Like her Iowa-class sisters, Kentucky's construction began in response to the need for fast escorts for the Essex-class aircraft carriers. She was conceived in 1935, when the United States Navy initiated design studies for the creation of an extended South Dakota class that was not restricted by the Second London Naval Treaty. The latter four Iowa class battleships (Missouri, Wisconsin, Illinois and Kentucky) were not cleared for construction until 12 July 1940,[2] and at the time Illinois and Kentucky were to be larger, slower battleship mounting twelve 16 in (410 mm) Mark 7 guns.[3][A 2] By late 1939, it had become apparent that the navy needed as many fast battleships as possible and it was decided that BB-65 and BB-66 would follow the same design as their sisters.[4][A 3]

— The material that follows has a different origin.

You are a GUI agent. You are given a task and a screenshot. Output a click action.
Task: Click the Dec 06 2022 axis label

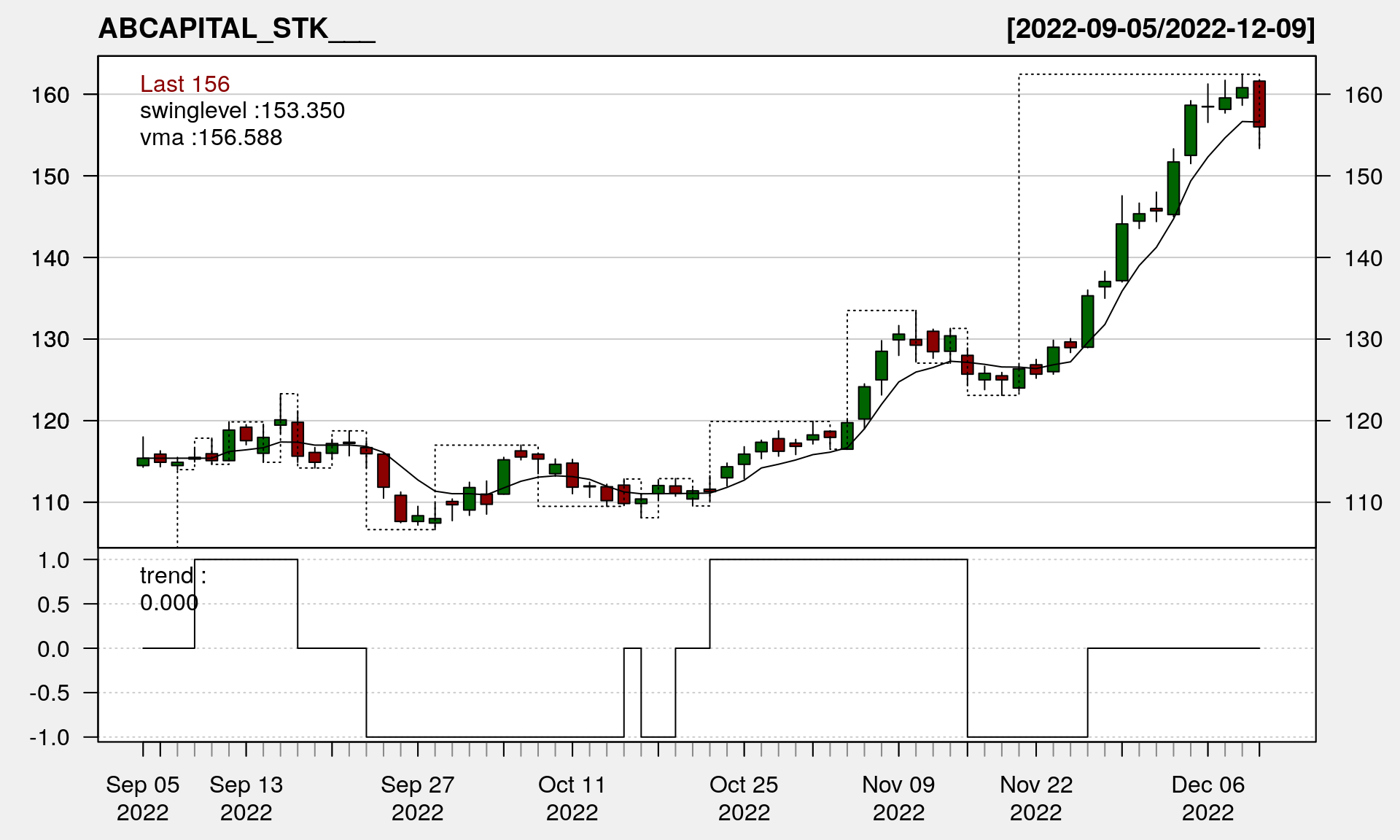point(1208,798)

Kentucky's main battery would have consisted of nine 16 in (410 mm)/50 cal Mark 7 guns, which could hurl 2,700 lb (1,200 kg) armor piercing shells some 20 mi (32 km). Her secondary battery would have consisted of 20 5 in (130 mm)/38 cal guns arranged in 10 gun turrets, which could fire at targets up to 10 mi (16 km) away. With the advent of air power and the need to gain and maintain air superiority came a need to protect the growing fleet of Allied aircraft carriers. To this end, Kentucky was to be fitted with an array of Oerlikon 20 mm and Bofors 40 mm anti-aircraft guns to defend allied carriers from enemy airstrikes.[5][6]

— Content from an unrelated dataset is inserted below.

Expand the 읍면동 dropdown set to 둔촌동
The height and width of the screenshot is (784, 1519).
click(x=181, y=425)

Kentucky's construction was plagued by suspensions; the first came on 6 June 1942 when Kentucky was suspended and her bottom structure launched to make room for LST construction.[7] Kentucky's construction resumed on 6 December 1944 with a new keel laying, but construction of the battleship was suspended again on 17 February 1947. Her construction resumed once again on 17 August 1948, and continued until her cancellation on 20 January 1950, at which time she was floated out of her drydock to clear a space for repairs to sister ship Missouri, which had run aground en route from Hampton Roads.[8][9]
Kentucky was never completed, instead serving as a supply cache of sorts while in the mothball fleet at the Philadelphia Naval Shipyard from about 1950 to 1958.[2] It was during this time that several plans were proposed to complete Kentucky as a guided missile battleship (BBG) by removing the aft turret and installing a missile system. Since the battleship was already 73.1% complete[2] (construction had been halted at the 1st deck),[10] installation of the missile system would have involved only adding the necessary equipment without any need to rebuild the battleship to accommodate the system.[A 4] Concept artwork of the proposed missile conversion for Kentucky shows her aft end fitted with a pair of RIM-2 Terrier missile launchers.
In May or June 1956, Kentucky's bow was removed and transported on a large crane barge from Newport News, Virginia, where she had been towed, back to Norfolk Naval Shipyard, to be used in the repair of Wisconsin, which had been damaged in a collision with Eaton on 6 May 1956.[2] A new bow was fabricated but never installed; it was stored on her deck until the hulk was towed away.[11]
When the first two of the Sacramento-class fast combat support ships, Sacramento and Camden, were laid down in 1961 and 1964, the Navy turned to Kentucky's four turbine sets to power the ships. This would later prove to be a beneficial move: when the Navy switched from 600 psi (4.1 MPa) boilers to 1,200 psi (8.3 MPa) boilers, sailors who had served aboard these Sacramentos were called upon to operate the older boilers aboard New Jersey during her combat tour in the Vietnam War and aboard all four of the Iowas when recalled and modernized in the 1980s as part of the 600-ship Navy plan.[2]
Kentucky was struck from the Naval Vessel Register on 9 June 1958 and her incomplete hulk was sold for scrapping to Boston Metals Company of Baltimore, Maryland, on 31 October.[10][12] Kentucky was the second-to-last battleship under construction by the US Navy,[13] and holds the title of being the highest numbered battleship hull to have been under construction but not completed for the United States Navy. USS Wisconsin (BB-64) is numerically the highest numbered US battleship built, although she was actually completed before Missouri, making Missouri the last completed US battleship.[12][14]